Portrait of a Balloon Race
by Tom Nemeth
Saturday morning. Zero five hundred. The alarm chirps. The chant rings through my head. Up in the morning with the rising sun, gonna run fifty miles ‘fore the day is done….Well, there ain’t no sun and as a matter of fact, there ain’t no moon either. But this is how Balloon Race ’86 started out for me.
Generally, I start out the day with a cup of java, preferably freshly ground, but sometimes from Debbie at the coffee shop. Anyway, I recall promising the Bagel Queen of the IBW booth I’d have breakfast there. So I wait.
I cross 59th and promptly forget about the American Fence Company’s contribution to the Thunderbird Classic 100. Ouch! (Hey, it’s pitch black.) I’m looking for all the people that are supposed to be there. All my salty friends have insisted I get there early so as not to miss a thing. Funny how none of them are there. The food booths are there okay, but only a couple have spirits floating about them. This always happens when I’m hungry.
By 6 a.m. faces appear, the sky has lightened and crowds are pouring in. This is more like it. The PA system gets fired up and a woman who sounds like she got five more hours of sleep than I starts her chatty monologue dotted with comments about T-Bird history, Norwegian smoked salmon, and a balloon called Chesty.
Everything is behind schedule. I wake up a friend who demands more sleep. I laugh sardonically. Between protests we rush back to the field. The first 50 balloons are preparing for launch. It’s like a balloon jungle – so colorful. I feel like a kid. Everyone smiles, the children are especially wide-eyed. The sun breaks through the light clouds over the horizon and the balloons launch amid oohs and ahs. “‘Man I’d like to do that…”
Chow time. Bagels with cream cheese and hot black coffee. The line is long at IBW, but I know the Bagel Queen and officers, so I go to the back door and get service with a smile and no waiting. Meanwhile, the Newman Club is yelling just that: “No waiting!” But alas, they advertise falsely: no hot chocolate.
The second flight of 50 balloons lift off and again the spectacle is wonderful. The crowds migrate to Mrs. Powell’s humongous cinnamon rolls and fried dough (yech). I’m milling around talking to friends and waiting to hear when the mass ascension will take place. It turns out it will not – too windy.

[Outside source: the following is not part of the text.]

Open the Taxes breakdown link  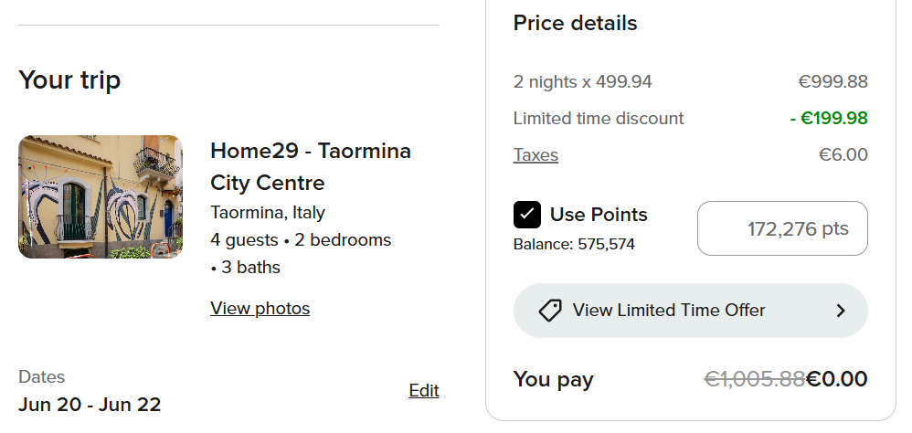536,155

Sunday. Even earlier. I feel like I consumed the whole Freixenet bottle…I’m supposed to sell empanadas at 5 a.m. I don’t even know what an empanada is. Doesn’t sound very good to me or the customers. We decide they are fruit turnovers. 6:00 and still no power. I bring the hot chocolate urn to Marc’s room to plug in. I hate to wake him, but this is a good cause and all and I learn that some men still wear pajamas.
The power is now on; I retrieve the urn. The crew in our booth is in full swing. Dan and Tina are at it again for day two and so is George. Dedication. I knock off after the first shift to see the first lift off in hazy cool air. Not as nice as yesterday, but nevertheless impressive.

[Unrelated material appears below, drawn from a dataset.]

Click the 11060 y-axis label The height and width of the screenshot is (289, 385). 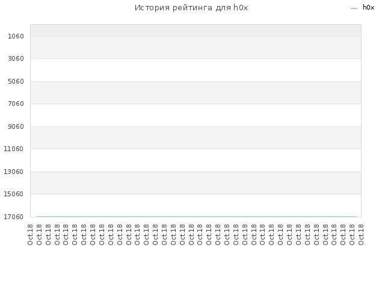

I notice the ferris wheel thing by the Greenway entrance. It looks too much like a cheap carnival and greasy carnies work to keep it operational. I check out the free spinal exams and decide that outside of video stores, chiropractors are Arizona’s number one growth industry. The vitamin fortified water tastes good and is the best spent 50 cents that day. Hawkers sell everything from cassette tapes to custom airbrush T-shirts.
Just then, a townie describes Thunderbird to a friend as a restaurant management school. Definitely time to go…
Late afternoon. I’m exhausted, so I go home to crash and dream about Balloon Race 1990 something when I’m an alum…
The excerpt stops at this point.